3.56pm: Footsie lower as economic woes grow and ex-divs take their toll

Leading shares remain deep in the red as economic concerns have the upper hand again.

Hopes that the US Federal Reserve might turn more dovish on interest rises have faded again, while the higher than expected production cut of 2mln barrels a day from OPEC+ is also undermining sentiment.

And after the Bank of England's intervention in the bond markets last week helped ease soaring gilt yields in the wake of the controversial mini-budget, the signs are they might be heading higher again.

Meanwhile the Bank confirmed that some funds could have faced collapse within a day if it had not acted.

So heading into the close the FTSE 100 is down 63.29 points or 0.9% at 6989.33.

A number of companies have fallen back as their shares went ex-dividend. These include Kingfisher PLC (LSE:KGF), down 4.97%, Centrica PLC (LSE:CNA), off 4.69% and DS Smith PLC (LSE:SMDS), down 4.18%.

Elsewhere Shell PLC (LSE:SHEL, NYSE:SHEL) has lost 3.53% after it warned on its third quarter results.

But Imperial Brands PLC (LSE:IMB) is up 2.19% after a positive trading statement and news of a £1bn share buyback.

Prudential PLC (LSE:PRU) has put on 1.4% to 939.8 after Bank of America analysts issued a buy note although they cut their price target from 1455p to 1360p.

3.03pm: Wrap up warm this winter, there could be power cuts

Better hope there is not a severe winter.

National Grid PLC (LSE:NG.) has warned of possible three-hour power cuts if Russia cuts off gas supplies and Britain experiences a cold snap.

The company said it was cautiously confident  there would be enough electricity to meet the demands of businesses and consumers this winter.

But in the "unlikely event" of a shortage of gas, it said some consumer could be without power for certain periods of the day to “ensure the overall security and integrity of the electricity system across Great Britain”.

Jess Ralston, senior analyst at the Energy and Climate Intelligence Unit said: “Last year the grid stood solid during the winter, but the gas crisis has changed the outlook this year because there is still a large unknown around how high the gas price will go and what will be available...

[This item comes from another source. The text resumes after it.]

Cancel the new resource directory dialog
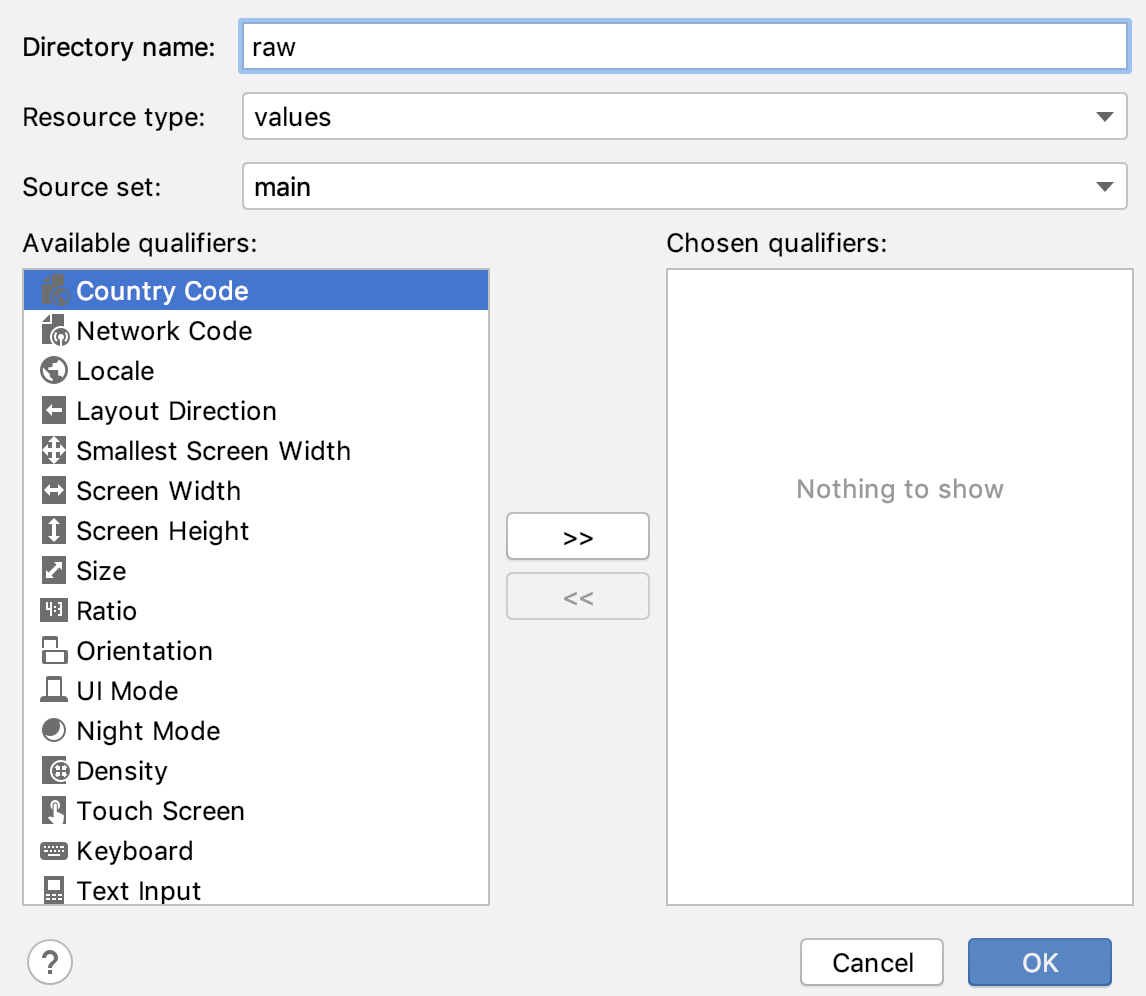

"Had investment in energy efficiency and onshore wind gone ahead over the past few years, we’d be much more certain about meeting demand. Every spin of a wind turbine and loft lagged means less gas we need to try to buy."

2.44pm: Wall Street makes a mixed start after jobless claims

Meanwhile US stocks had a mixed opening, rebounding from sharper declines in pre-market trading on the back of the new jobless claims data from the Labor Department.

Initial jobless claims for the week ended October 1 came in at 219,000, above the consensus analyst expectation per Bloomberg of 204,000, but still at a historically low level signalling the continued strength of the American labor market.

City Index and Forex.com market analyst Fawad Razaqzada noted that there was no major fundamental justifications for the stock market bulls to be aggressive buyers right now.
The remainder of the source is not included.